Therapy Is Not for the Weak of Heart
When you break a bone you go to the doctor. Depending on the type of break you may need rest, you may need a brace, you may need surgery, and months – even years – of physical therapy to repair the break. Your body needs time to mend to become as strong as it once was. In many cases, our bodies become even stronger.
Your mind is no different, if your mind, your emotional state, is hurting, you may need rest, you may need to gather tools and you may need time in therapy to become stronger. This does not make you weak, it makes you stronger, no different than an arm or leg.
There is so much stigma in seeking therapy today. Society and media can make the entire process seem scary and near impossible. There is a stigma that you will be seen as incapable, as less than, or a shell of your former self. When in reality simply admitting you cannot do it alone to a family member, a trusted friend, or a health care provider is a sign of great strength.
What we tell ourselves
Many times people think things such as:
“It’s not that bad”
“I’m just having a bad day”
“Just one of those days”
“I’m just in a funk”
“Others have it way worse”
“It will get better after I get the promotion”

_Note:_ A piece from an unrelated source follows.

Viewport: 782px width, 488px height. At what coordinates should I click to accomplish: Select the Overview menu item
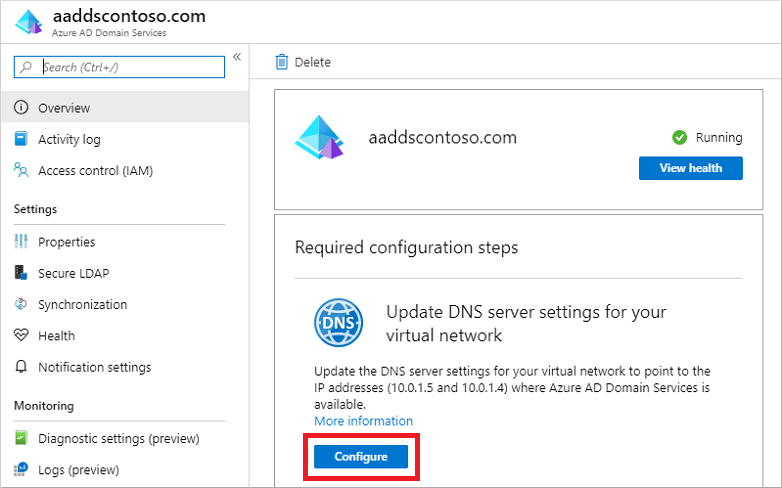(x=64, y=108)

“Once I get out of debt then I’ll be able to relax”
“It’s just growing pains, we can work it out”
“Everybody feels this way sometimes”
Do any of these sound familiar?
Sometimes we get so used to the thoughts floating around in our own head that they do start to feel normal. Like they are just part of life. However, they don’t have to be. You don’t have to go about each day having negative thoughts and having them be just a part of your day-to-day routine.
It takes great strength to be able to admit not only to yourself but to others (such as a therapist) that you need help. Why is this? In some cases:
It’s because you are right
Wait, what?
You’re right! You may just be having a particularly bad day. But if you are at the point where breaking glass while doing the dishes is enough to have you in a puddle of tears. It may be time to reach out.
You’re right!!! You may be able to work things out in your relationship. But at what cost? And for how long? Yes, all couples fight but not all fights are created equal, and that is not your fault.
YOU’RE RIGHT!! Others have it worse. Countries are at war, others have terminal illnesses, and your neighbour’s house is in foreclosure. But that doesn’t mean that what you are going through and feeling doesn’t matter. Because it does!
All of these things are valid. But when a broken bone goes untreated it will likely heal improperly. When we allow ourselves to believe the little intrusive, negative voice in our heads we can turn to harmful and dangerous coping mechanisms.
Studies conducted during the COVID-19 pandemic show that many Canadians began consuming greater amounts of alcohol. Many people attributed their increased habit to anxiety, depression and feeling lonely. For more information you can click here.
In some severe cases a broken bone can become so severe they become life-threatening. If you wouldn’t let a broken leg go untreated – why let your mental health?
I’ll give you a hint, it’s because it is scary. It’s ok to be scared about something new. It’s our human nature to have a certain degree of hesitation when approached with new things. For a long time that hesitation about new things is what kept us alive. That instinct has followed us throughout history and though sometimes helpful still, it’s not always the best thing to be scared of every new thing we come across.
But I don’t know how to start?
The first thing is to recognize, within yourself, that you need some help. Then reach out to a trusted friend, family member, or our team!
You can reach out to our team to ask questions about where to start, or you can book now for a free video or phone consultation to find the therapist that is the right fit for you.
Our team is equipped to handle a variety of life challenges with a wide variety of approaches.
It seems scary because it is, and society and media has told us for years that getting help and seeking out therapy makes you weak. However, just like anything in our body your brain deserves to heal and you along with it deserve to heal physically and emotionally. We are here to help you rewrite the narrative not only for yourself but to show everyone the strength that comes from asking for help.